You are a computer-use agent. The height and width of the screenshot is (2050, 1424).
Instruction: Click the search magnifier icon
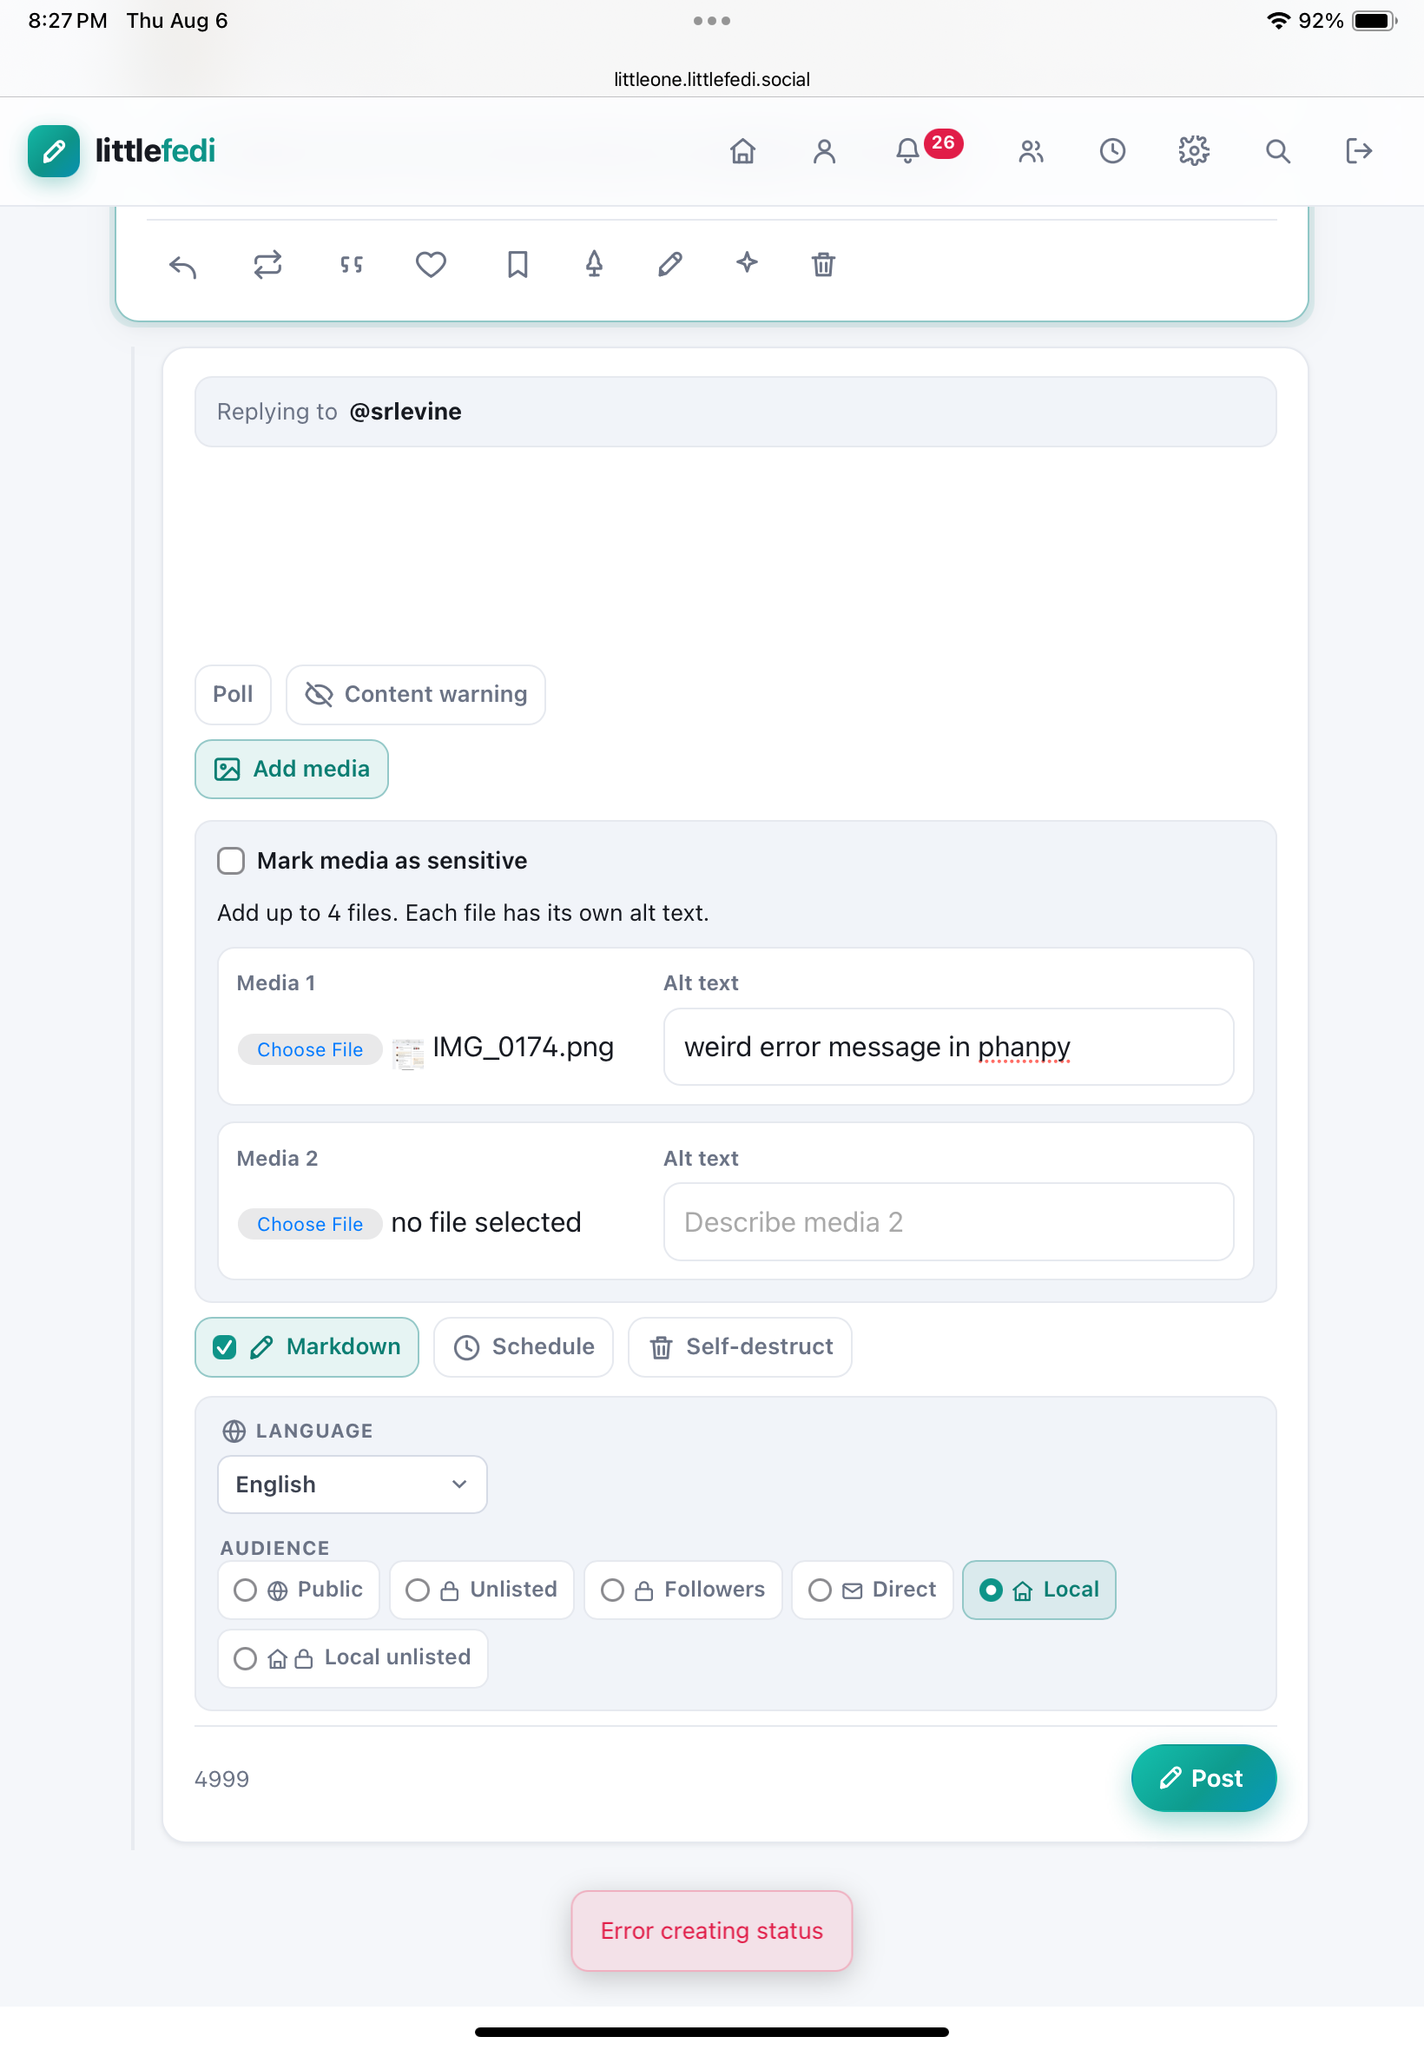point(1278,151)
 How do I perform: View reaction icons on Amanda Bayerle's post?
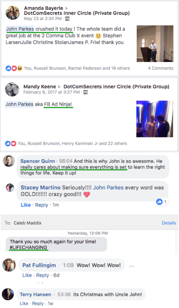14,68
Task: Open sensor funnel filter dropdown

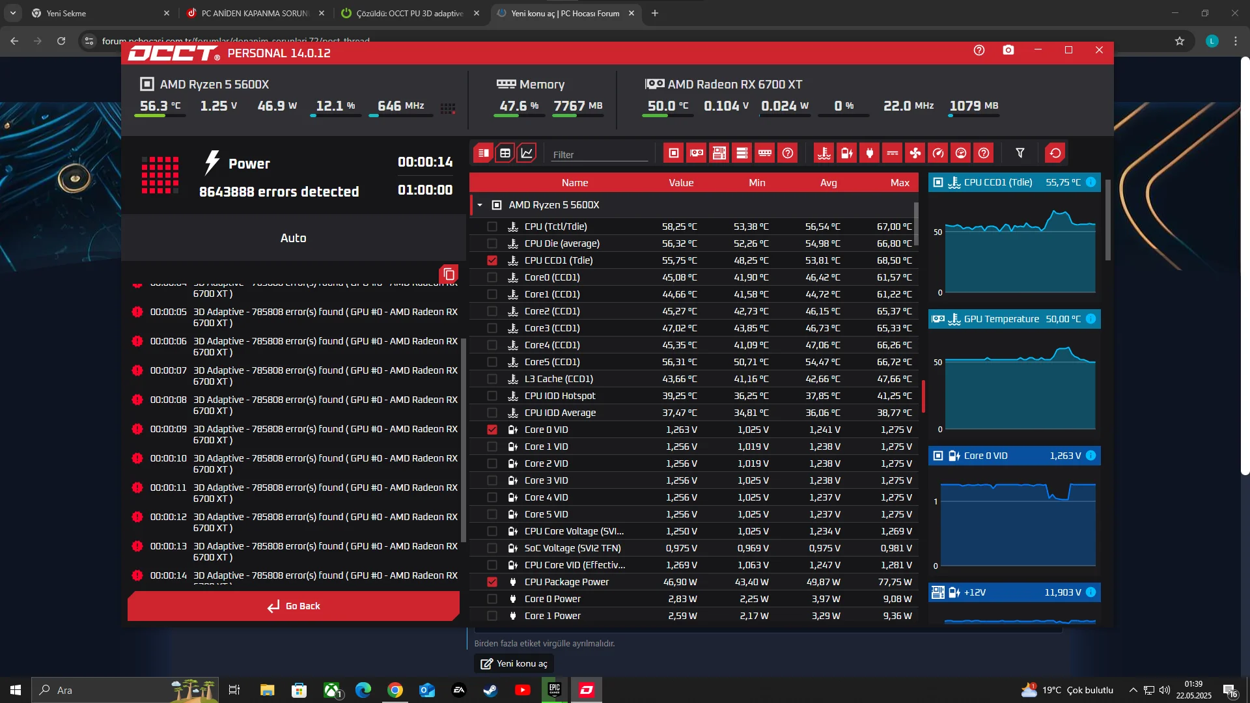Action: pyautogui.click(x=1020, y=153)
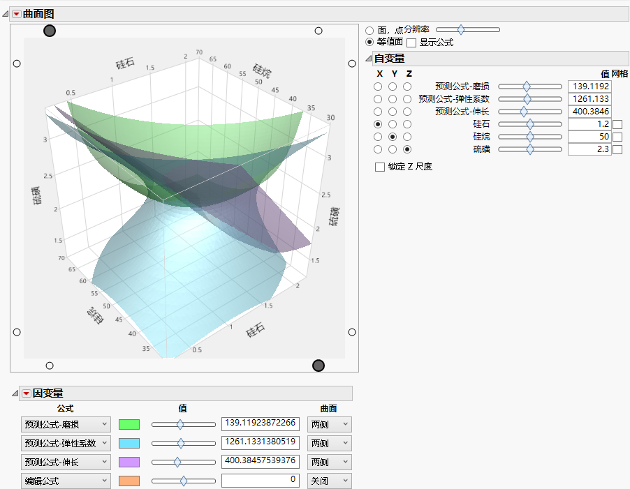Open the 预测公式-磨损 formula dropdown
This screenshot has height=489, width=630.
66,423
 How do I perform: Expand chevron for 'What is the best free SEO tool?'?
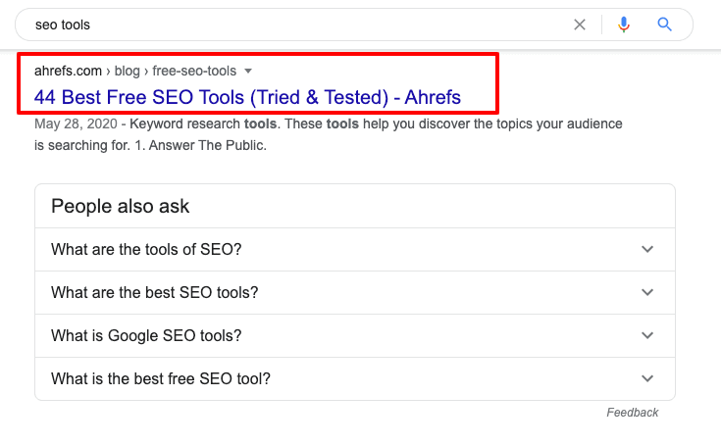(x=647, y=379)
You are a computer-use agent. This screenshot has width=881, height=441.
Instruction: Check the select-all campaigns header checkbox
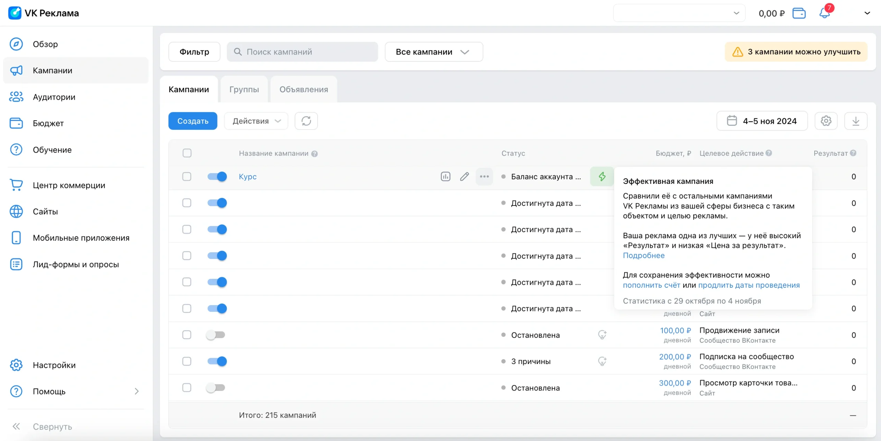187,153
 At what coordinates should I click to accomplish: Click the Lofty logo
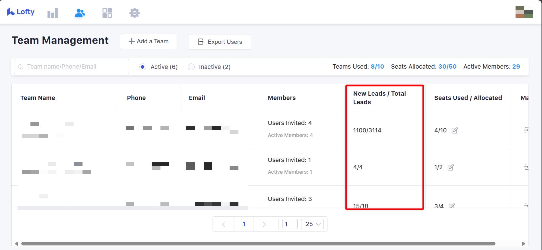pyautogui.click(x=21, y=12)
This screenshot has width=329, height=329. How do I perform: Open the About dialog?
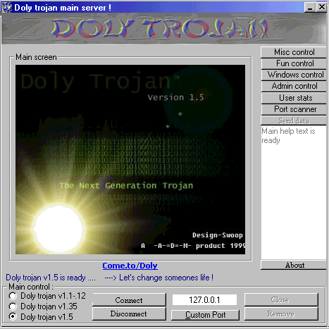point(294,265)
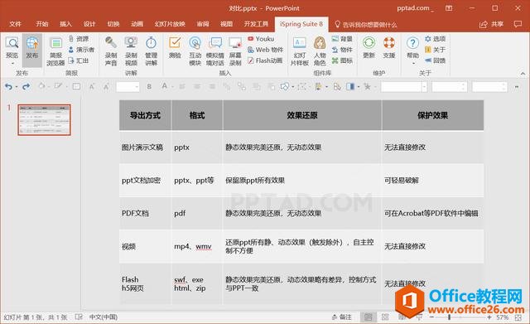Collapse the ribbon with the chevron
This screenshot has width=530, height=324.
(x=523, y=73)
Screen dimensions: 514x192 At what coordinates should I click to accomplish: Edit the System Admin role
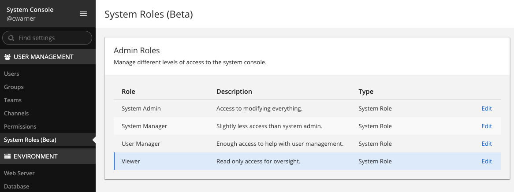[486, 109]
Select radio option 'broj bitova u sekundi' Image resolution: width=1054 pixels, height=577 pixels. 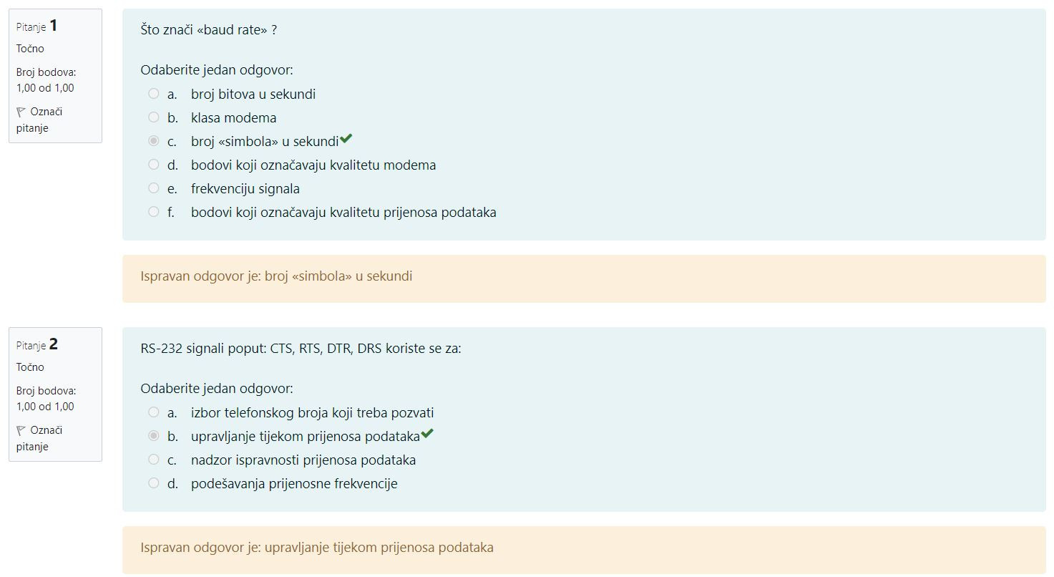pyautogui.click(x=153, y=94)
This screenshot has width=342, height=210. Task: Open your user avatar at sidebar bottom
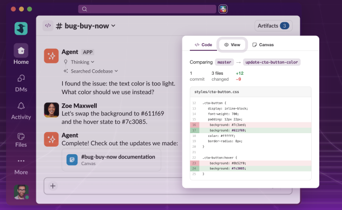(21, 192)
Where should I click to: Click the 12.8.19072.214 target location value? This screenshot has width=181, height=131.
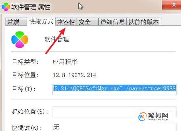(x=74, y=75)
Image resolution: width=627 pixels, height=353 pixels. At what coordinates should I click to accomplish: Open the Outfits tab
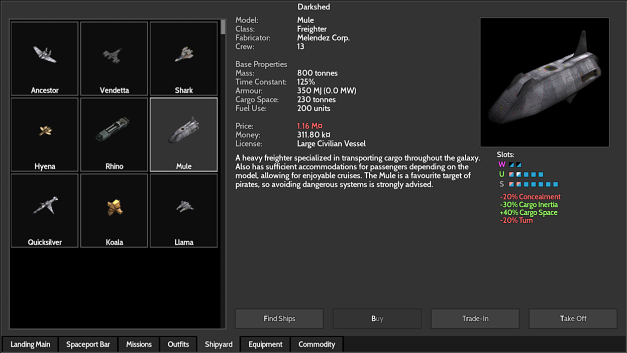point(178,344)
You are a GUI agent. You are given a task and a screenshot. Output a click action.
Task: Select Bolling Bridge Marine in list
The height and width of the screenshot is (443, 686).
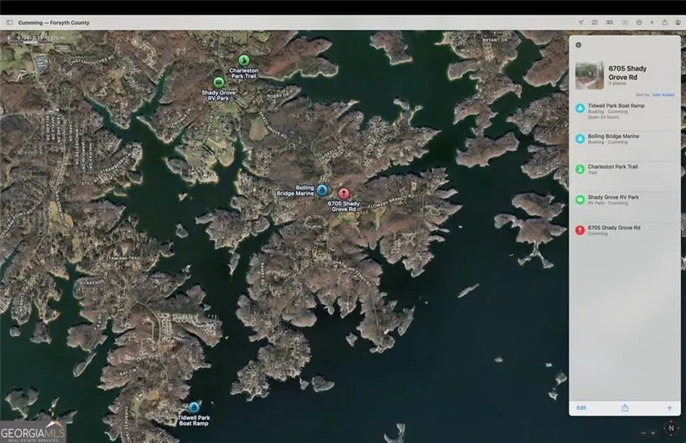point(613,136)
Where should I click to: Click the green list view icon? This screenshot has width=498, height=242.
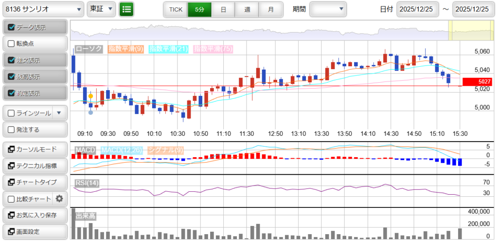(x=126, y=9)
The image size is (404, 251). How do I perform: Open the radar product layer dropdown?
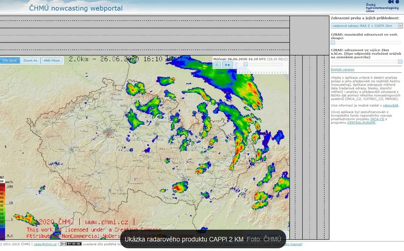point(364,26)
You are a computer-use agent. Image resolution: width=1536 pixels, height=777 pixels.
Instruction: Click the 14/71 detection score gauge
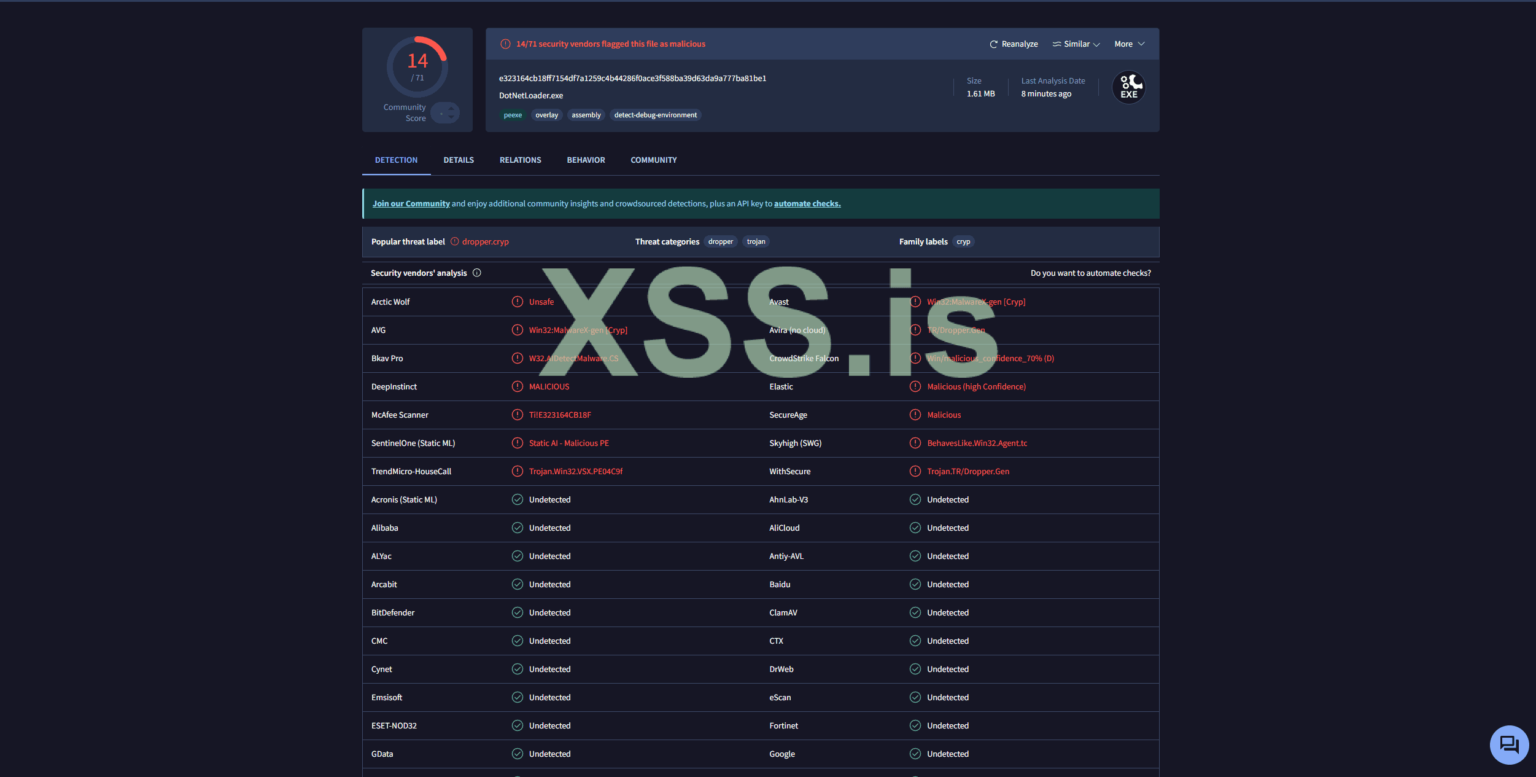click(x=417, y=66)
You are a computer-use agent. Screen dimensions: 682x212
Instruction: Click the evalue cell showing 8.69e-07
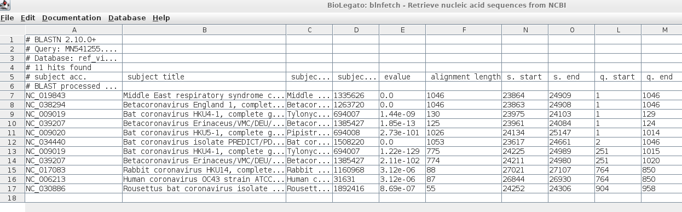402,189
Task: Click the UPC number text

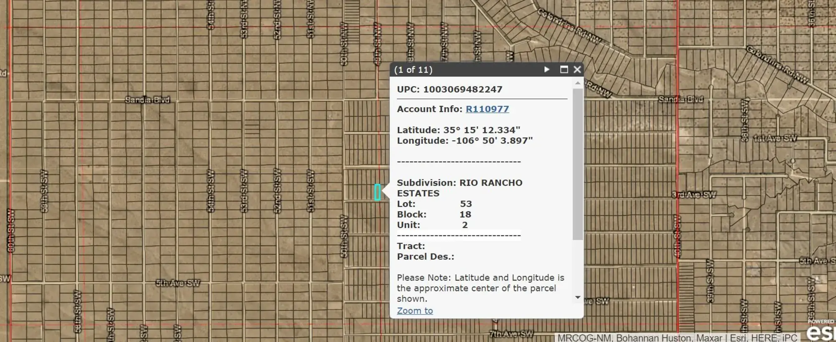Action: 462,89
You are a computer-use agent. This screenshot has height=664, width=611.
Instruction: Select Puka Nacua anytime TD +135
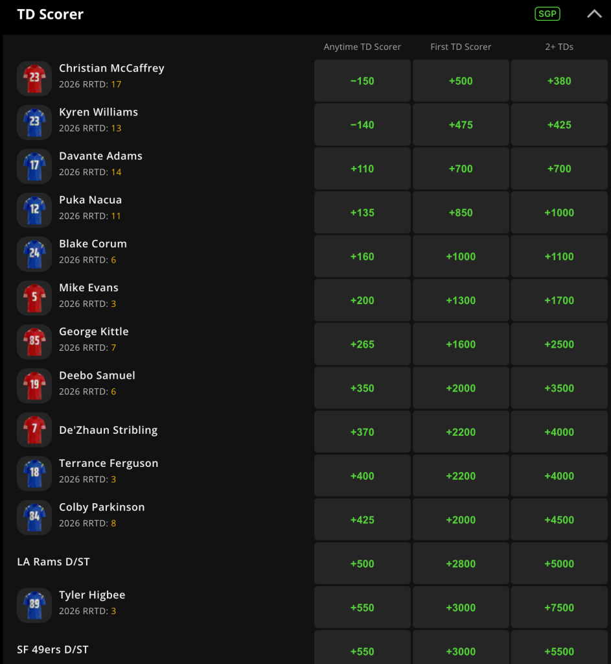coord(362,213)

----

Please rewrite the records from the line with "Task: Click the UPC number text" through the end of the records, swapping "computer-use agent" for "GUI agent" and changing nothing else. Leave the pictures out of your answer.

Task: Click the UPC number text

Action: 462,89
You are a GUI agent. This screenshot has height=664, width=611.
Instruction: Select Puka Nacua anytime TD +135
coord(362,213)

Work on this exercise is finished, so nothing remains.